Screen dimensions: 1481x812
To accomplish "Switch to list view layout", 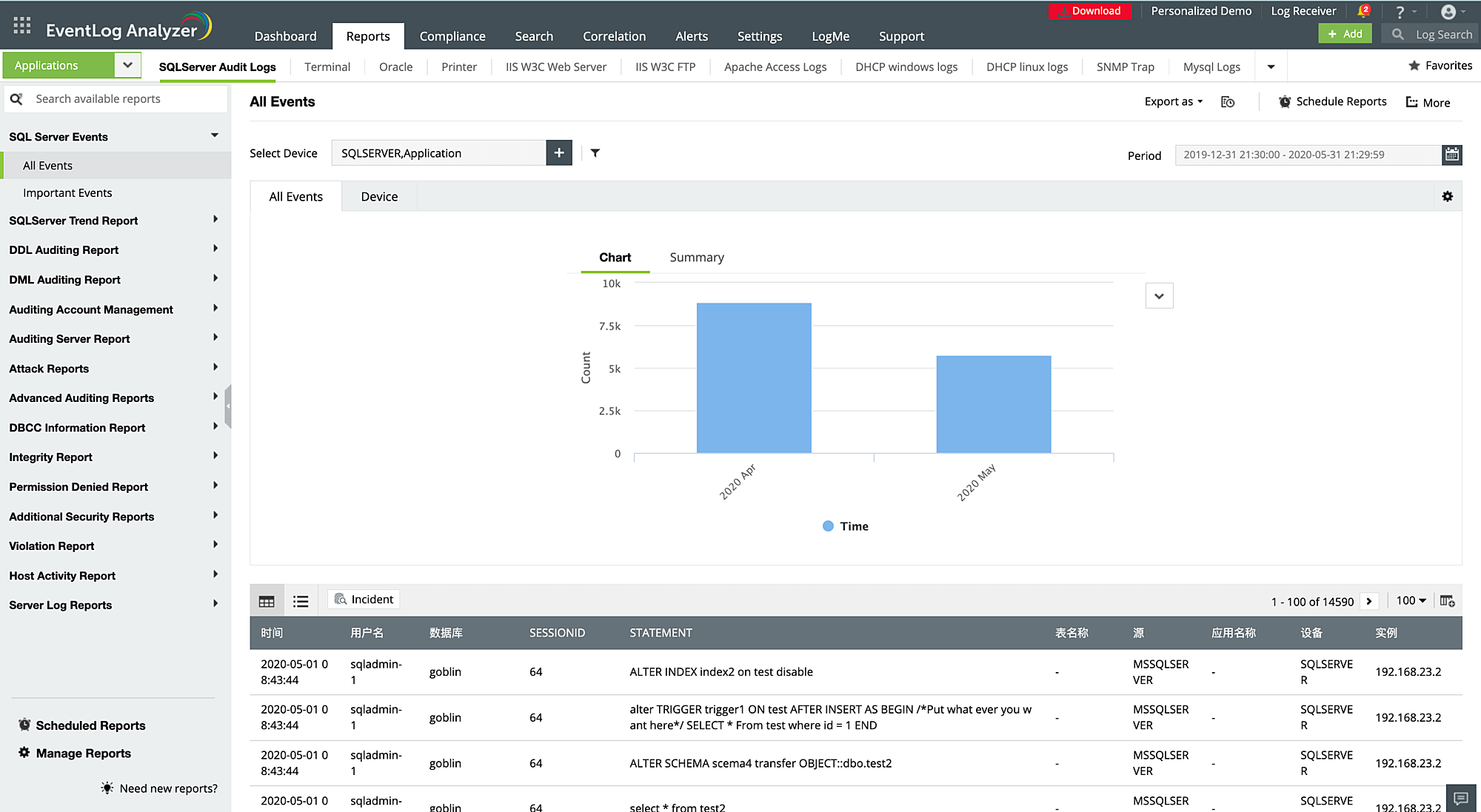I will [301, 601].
==
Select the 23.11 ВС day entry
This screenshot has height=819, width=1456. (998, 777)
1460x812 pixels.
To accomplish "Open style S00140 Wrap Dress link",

__PROBLEM DESCRIPTION__
Scan the records above for the lines holding "Select the 23.11 ВС day entry" and "style S00140 Wrap". Transcribe those two and every line between them word for word, and no others.

__ANSWER AREA__
Select the 23.11 ВС day entry
This screenshot has height=819, width=1456. (998, 777)
1460x812 pixels.
To accomplish "Open style S00140 Wrap Dress link",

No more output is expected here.